A Message from Chuck Black

insights from the CFN Director

Chuck Black

Chuck Black

Welcome to the 2016 fall edition of the iCFN newsletter, which is the first issue since I became CFN Director earlier this year. After nine years leading the CFN’s Electronic Nanomaterials Group, I moved my office upstairs this past spring to oversee our science and user facility operations. I am enjoying learning the many new things that come with the position, and am gaining an even larger perspective on the important role that the CFN has within the nanoscience community. 

This fall marked my 10th year at Brookhaven—I joined the Lab in 2006, as part of the team that started up initial CFN operations soon thereafter. Before coming to CFN, I worked for 10 years as a scientist at the IBM Thomas J. Watson Research Center in Westchester County, NY. I first moved to the East Coast more than 25 years ago to attend graduate school in Boston. Before that, I went to college in the South (in Tennessee), and I spent my childhood in the Midwest (in Indiana). 

The CFN has had a remarkable year full of big events, including the arrivals of new faces and scientific capabilities, and record achievements. This year, we supported 505 total users—the most ever for a single year. Users came to the CFN from 26 different states and 17 countries outside the United States (including Puerto Rico and the U.S. Virgin Islands). Our users are carrying out excellent nanoscience, with the CFN contributing to a record high of 263 publications in 2015. On the basis of feedback from our yearly satisfaction survey, CFN users continue to be highly satisfied—more than 90 percent of you told us that you are happy with your experience. Of course, we are interested in helping all of our users. Please continue to provide your feedback and talk with us about your problems so that we can understand how to improve and how we can help you. 

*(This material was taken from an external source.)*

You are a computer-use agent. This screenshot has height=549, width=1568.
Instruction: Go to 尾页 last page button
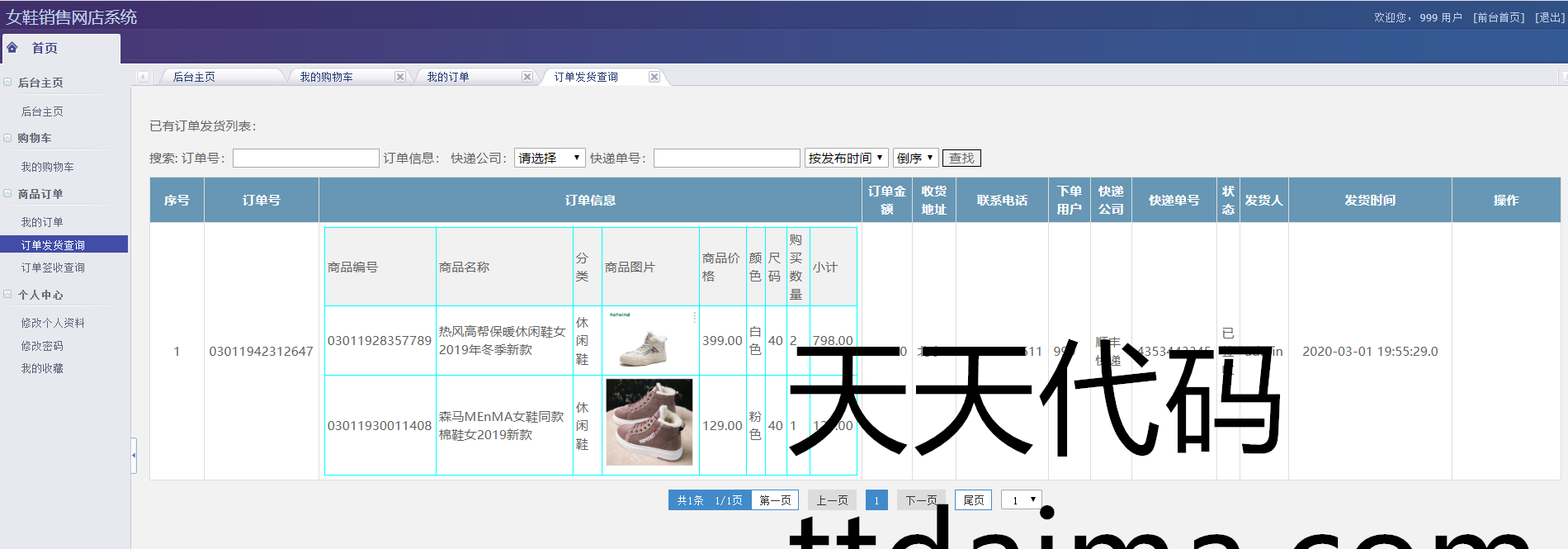tap(974, 500)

This year, the CFN welcomed two new group leaders to the management team. Since February, Dario Stacchiola has been leading the Interface Science and Catalysis Group, bringing his expert knowledge of catalysis and skills in scanning probe microscopy and spectroscopy. During the summer, scientist Kevin Yager assumed acting group leader responsibilities for the Electronic Nanomaterials Group. 

We continue to work hard to bring new, forefront nanoscience capabilities to the user community, and this year we have completed the installation of a new transmission electron microscope that is optimized for analytical studies of materials in liquid and high atmospheric pressures. Our partnership with scientists at the National Synchrotron Light Source II (NSLS-II) to bring new nanoscience capabilities online has begun to bear fruit, with the commissioning of the ambient-pressure photoelectron spectroscopy instrument and its transition to supporting user science.  

At the end of the summer, we had the opportunity to tell the CFN story to a panel of reviewers and DOE observers, who spent three days reviewing all aspects of CFN operations. So many in the CFN community were involved in the review—not only our staff but also our users, our Users’ Executive Committee, and our Science Advisory Committee. Although we spent many weeks preparing for the review, the process is always enormously gratifying, providing a lens through which we can see our accomplishments and make plans for an exciting future.

As exciting as 2016 has been, we are even more enthusiastic about 2017 and beyond. With a talented staff dedicated to collaborative science, a community of nanoscience users carrying out excellent research, and well-thought-out plans for enhancements to our facilities, the CFN’s future has never been brighter.